┌─ Page excerpt

Today, the electoral boards in Island Lake will meet — again — to determine if mayoral candidate Charles Amrich and trustee candidate Tony Sciarrone will be on the April 9 ballot in this small Lake County suburb. Or not.

The hearings to determine whether their candidacies are valid have gone on for weeks. Seven potential witnesses have been subpoenaed for today alone. The electoral boards hearing the cases have been constituted and reconstituted — including one episode in which the village’s mayor, Debbie Herrmann, had to recuse herself from the board hearing Sciarrone’s challenge when his lawyer said she might be called as a witness.

Island Lake is a political fever swamp. Its residents are in the unfortunate position of watching one slate of candidates fight to get on the ballot while the opposing faction controls the electoral board that is meant to decide — impartially — whether they are eligible.

As Dr. Phil might say, “How’s that working for you, Island Lake?”

It’s entirely legal. Illinois municipalities, school districts and townships are empowered to form their own electoral boards to hear challenges to candidacies. A county electoral board hears the other challenges from park and library boards.

After failing in 2005, Cook County Clerk David Orr is going to try again this year to change state law to eliminate municipal, school and township electoral boards, at least in Cook County. We implore our suburban legislators to get behind him, and other county clerks also to get on board.

Under Orr’s upcoming proposal, the Cook County Electoral Board would hear all challenges. The board is made up of lawyers, familiar with election law, from the clerk’s, circuit clerk’s and state’s attorney’s offices.

Besides greater impartiality, county electoral boards are faster and their rulings are more consistent and less likely to be overturned in the courts. While most municipal electoral boards are run by honest people trying to follow election law, many of them might hear a case only every few years. And the few “bad apples” that are more interested in politics than impartiality can do a lot of damage — they can dismiss candidates for trifling reasons, or drag out hearings so a candidate has less time to organize a campaign or to appeal his dismissal from the ballot.

Delayed rulings have caused confusion on voter ballots, where some disqualified candidates still appear and some qualified candidates don’t.

Lake County Clerk Willard Helander has called the Island Lake hearings “a serious impediment to the right of the candidate to seek judicial review if removed from the ballot.”

The sticking point here is taking power away from municipalities and giving it to the county, which would have to hire additional hearing officers to handle the workload. That’s not a small thing. But deciding whether a candidate has correctly followed election law isn’t something local officials have more insight over.

There are many decent people who want to run and to serve who are faced with hassles and delays and may even have to hire lawyers. We think Orr has a sensible solution, and we hope it gets serious consideration.

└─

What to work on:
A – Which people are named in the Island Lake editorial? List every one.
B – Can you print the Island Lake editorial from "There are many" up to and including "gets serious consideration."?
These lines have nothing to do with the Island Lake editorial.

┌─ Material

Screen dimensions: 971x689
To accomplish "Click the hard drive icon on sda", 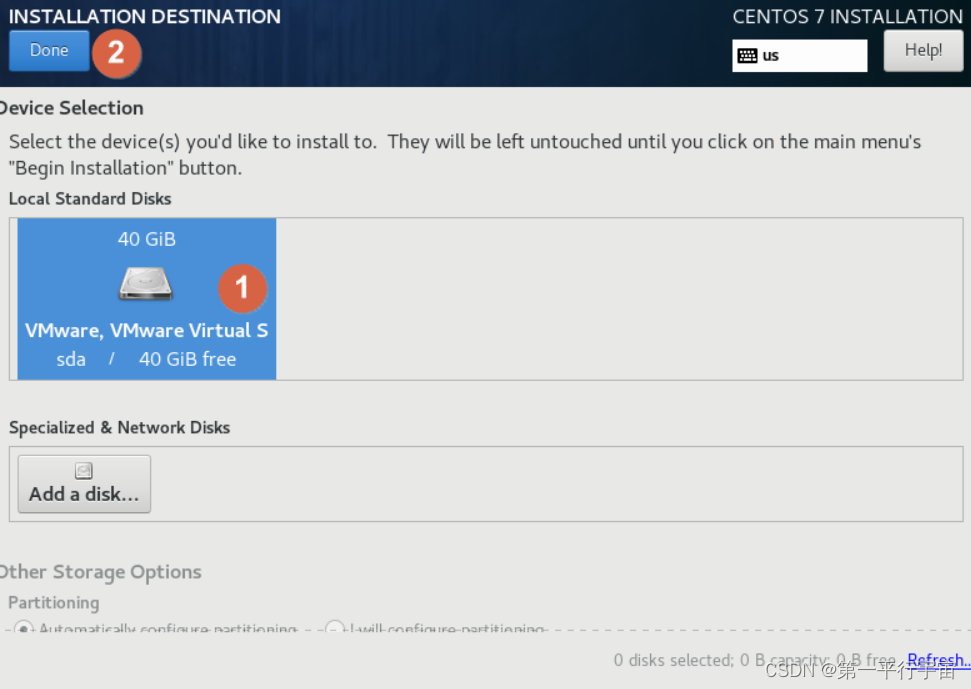I will 146,284.
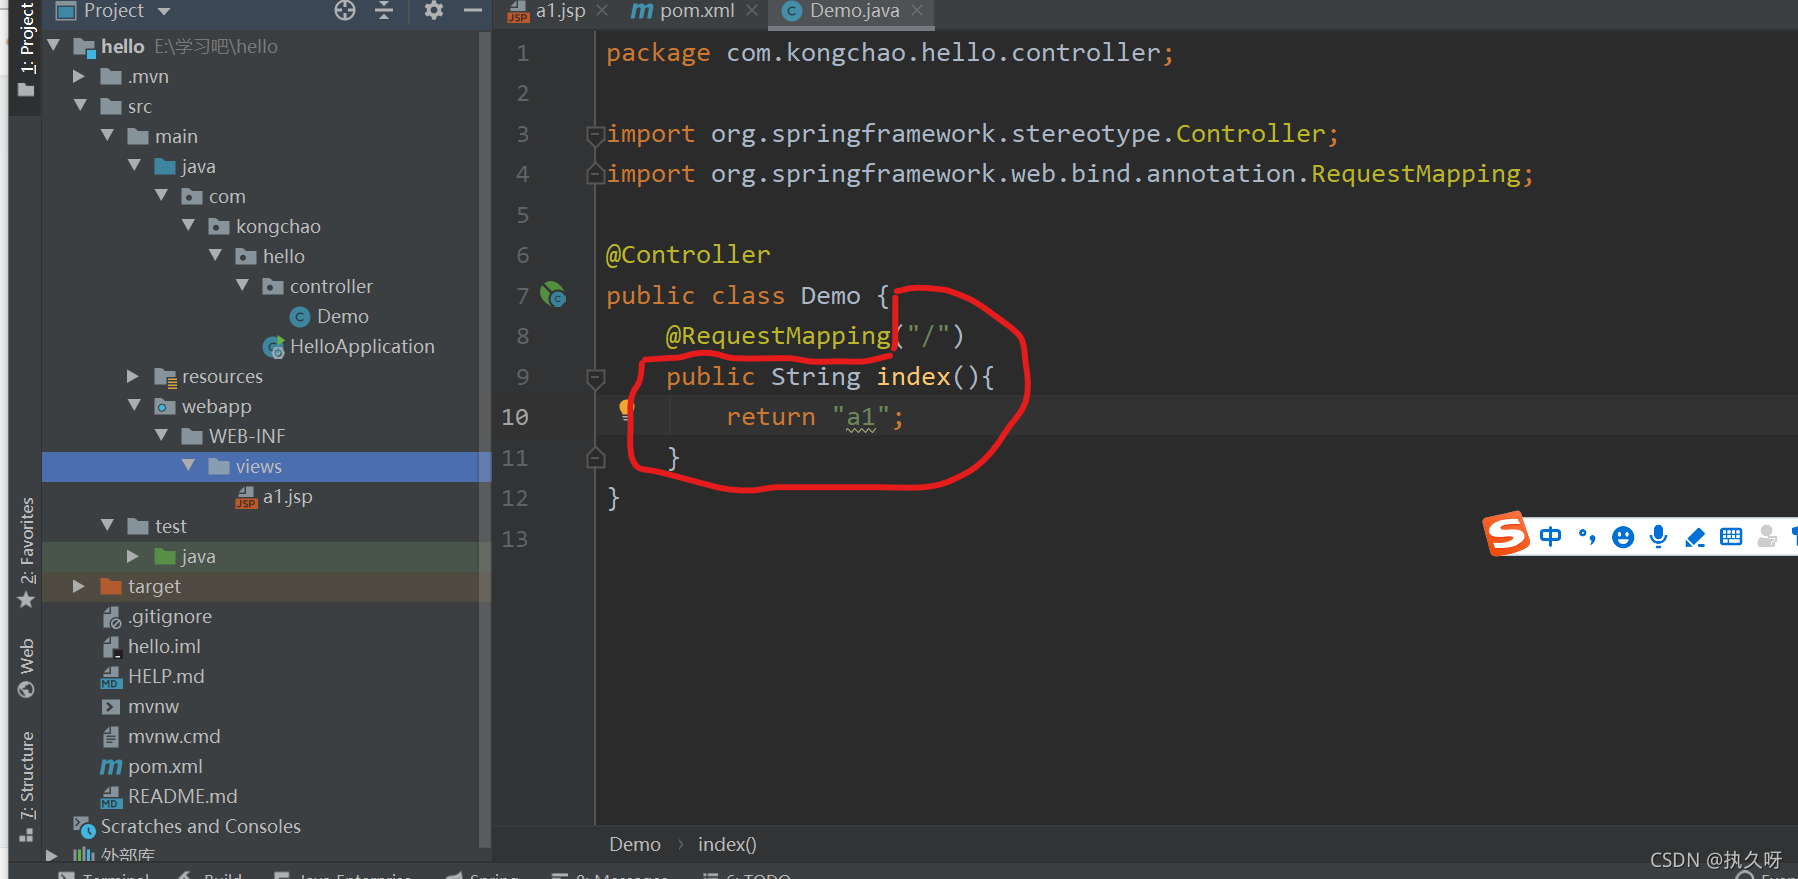Click the collapse all icon in Project panel
This screenshot has width=1798, height=879.
(384, 10)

└─

Answers per task:
A – Charles Amrich, Tony Sciarrone, Debbie Herrmann, Dr. Phil, David Orr, Willard Helander

B –
There are many decent people who want to run and to serve who are faced with hassles and delays and may even have to hire lawyers. We think Orr has a sensible solution, and we hope it gets serious consideration.